27

7.3K 1.4K 319
                                    

Mengenyampingkan masalah tentang bunga itu, mereka masih berusaha untuk mencari Karina. Kesana-kemari, menelusuri jalan yang tak ada jejaknya.

Sudah malam, sudah sangat gelap untuk mencari rekannya yang tiba-tiba menghilang itu. Sampai sampai, Haje terjongkok dan menenggelamkan wajahnya. Ia menangis. Tanpa suara.

Yiren perlahan mensejajarkan tubuhnya. Mengelus punggung lebar itu sambil menangis juga. Pemuda berambut gondrong itu menjambak helai rambut hitamnya. Memukul kepalanya terus menerus dengan kuat membuat Yiren kewalahan mengatasinya. Malah yang ada, membuat tangisan pemudi itu semakin kencang terdengar.

"Udah u-dah....jangaan pukul p-pukul." isak Yiren tidak digubris. "Udah H-hasaa..."

Pemuda itu menunjukkan wajah sembabnya. Matanya yang memerah dengan aliran air mata di pipi, ia menatap rerumputan di hadapannya melamun. Dari raut wajahnya yang kusut itu, Yiren mampu merasakan kefrustasian yang ada dalam diri si pemuda. Tersalurkan meski tanpa sepatah kata yang mengatakan ia frustasi, semua itu bisa terlihat hanya dari air mukanya saja.

Ia mengepalkan tangannya, mengedipkan mata lalu berdiri tanpa berniat menghapus jejak air matanya. Tangisan pemudi di kakinya itu perlahan mereda. Ia mendangak, menatap gerak gerik pemuda yang kehilangan asa nya dari bawah.

Haje menarik napasnya. Membenarkan pakaiannya yang berantakan terlebih dahulu dan membuang napasnya kasar. Ia pun siap untuk berbicara.

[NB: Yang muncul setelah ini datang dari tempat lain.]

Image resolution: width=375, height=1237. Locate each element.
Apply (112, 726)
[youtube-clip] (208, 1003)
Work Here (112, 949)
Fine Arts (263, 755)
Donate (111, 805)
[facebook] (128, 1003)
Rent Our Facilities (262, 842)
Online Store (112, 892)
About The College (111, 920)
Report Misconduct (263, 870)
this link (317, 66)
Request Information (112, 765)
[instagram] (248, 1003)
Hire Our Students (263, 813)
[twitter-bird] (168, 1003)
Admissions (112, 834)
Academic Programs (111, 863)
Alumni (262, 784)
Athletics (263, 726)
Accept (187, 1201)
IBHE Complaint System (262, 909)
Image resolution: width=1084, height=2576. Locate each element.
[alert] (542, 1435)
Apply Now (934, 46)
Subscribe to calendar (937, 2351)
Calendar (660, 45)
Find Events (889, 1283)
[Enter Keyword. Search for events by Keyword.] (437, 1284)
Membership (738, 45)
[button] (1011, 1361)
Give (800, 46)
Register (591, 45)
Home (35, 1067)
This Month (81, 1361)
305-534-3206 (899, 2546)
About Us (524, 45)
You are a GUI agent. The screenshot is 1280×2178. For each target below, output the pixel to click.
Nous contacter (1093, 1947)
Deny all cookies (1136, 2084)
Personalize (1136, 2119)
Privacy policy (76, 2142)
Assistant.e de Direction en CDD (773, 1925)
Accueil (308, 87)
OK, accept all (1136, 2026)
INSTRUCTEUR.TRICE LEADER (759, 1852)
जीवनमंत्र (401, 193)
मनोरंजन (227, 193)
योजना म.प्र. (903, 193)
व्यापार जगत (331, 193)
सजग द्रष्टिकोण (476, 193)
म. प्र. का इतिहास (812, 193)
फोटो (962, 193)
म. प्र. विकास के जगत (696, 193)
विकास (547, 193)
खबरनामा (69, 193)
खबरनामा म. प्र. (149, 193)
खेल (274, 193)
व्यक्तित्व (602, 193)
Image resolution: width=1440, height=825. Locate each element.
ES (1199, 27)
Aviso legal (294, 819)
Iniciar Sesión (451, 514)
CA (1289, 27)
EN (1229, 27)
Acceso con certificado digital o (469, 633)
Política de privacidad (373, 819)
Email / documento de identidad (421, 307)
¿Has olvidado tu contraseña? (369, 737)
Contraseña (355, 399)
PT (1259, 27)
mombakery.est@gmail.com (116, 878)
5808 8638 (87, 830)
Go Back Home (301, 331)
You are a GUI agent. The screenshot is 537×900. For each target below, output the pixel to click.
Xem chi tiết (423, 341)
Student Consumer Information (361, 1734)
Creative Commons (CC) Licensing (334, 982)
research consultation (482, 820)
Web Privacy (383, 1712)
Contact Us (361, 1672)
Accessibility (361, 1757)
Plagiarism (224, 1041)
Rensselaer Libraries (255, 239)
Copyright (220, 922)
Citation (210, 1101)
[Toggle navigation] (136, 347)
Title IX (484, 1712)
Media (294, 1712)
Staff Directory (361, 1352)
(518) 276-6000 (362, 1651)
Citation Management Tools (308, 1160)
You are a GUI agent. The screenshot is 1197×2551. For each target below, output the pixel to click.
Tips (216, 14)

"Gimana......kalau kita....." ucapnya terbata. Ia menyeka ingusnya, menahan isakannya dan mengatur napasnya, "Coba sekali lagi?"

Orang orang mulai memperhatikannya.

Pemuda yang terkenal pantang menyerah itu kembali melanjutkan kalimat nya, "Gue tau isi kepala kita semua udah mikirin yang enggak enggak." tuturnya tapi lagi-lagi terpotong karena air mata menumpuk di matanya.

Dikarenakan letih tak berdaya berbicara sambil menatap rekannya, ia memejamkan matanya untuk tetap lanjut menyuarakan isi hatinya, "Tapi gue masih mau berusaha untuk bawa kalian semua pulang. Dengan utuh."

"Udah cukup Jia yang jadi korbannya. Jangan ada lagi." Pemuda itu kembali menjambak rambutnya frustasi, "Jangan ada lagi yang hilang, jangan ada lagi yang gak bisa gue selamatin. Jangan ada lagi....."

Mahes mengambil langkah untuk memeluk Haje yang tidak bisa menyembunyikan air matanya. Isakan tangis itu menggeram marah di kuping Mahesa. Menyakitinya secara batin sehingga ia ikut tidak mahir menyembunyikan air matanya.

"Jangan ada lagi, gua mohon...."

Semua orang menatapnya iba. Tidak kuasa menyembunyikan sedih ketika harus kehilangan satu sama lain dan menderita. Seperti yang Haje minta, tolong jangan ada lagi. Meski tidak tau permohonan itu di tujukan pada siapa karena celaka adalah sebuah takdir, dan kehilangan bukan sebuah pilihan.

"Gue masih punya janji yang gak bisa gue ingkarin. Bukan cuma ke kalian aja, tapi juga ke nyokap gue." ucapannya makin terasa berat. Sesak di dadanya semakin menjadi jadi bila mengingat sang ibunda.

Terlebih tentang janjinya memakai kemeja buatan ibunya dan menghadiri makan malam bersama ayahnya. Memperingati 22 tahun pernikahan kedua orang tuanya sekaligus menyambut kepulangan sang ayah dari jam terbangnya. Meski terasa sangat mustahil hadir tepat waktu, atau bahkan hanya untuk hadir, Haje ingin sekali ada di sana dengan kemeja yang ibunya jahit sendiri.

"Honestly, tahun baru ini gue berencana pulang ke Kanada. Untuk temuin bokap after two years....yeah, two years gue gak pulang." cerita Malik dengan sendunya.

"I miss him, so bad. Dia mungkin bakalan kecewa kalau gue gak nemuin dia tahun ini. Dan akan lebih kecewa kalau dia tau, gue disini menyerah untuk ketemu dia." lanjutnya sambil berjalan mendekat kearah pemuda berambut gondrong itu.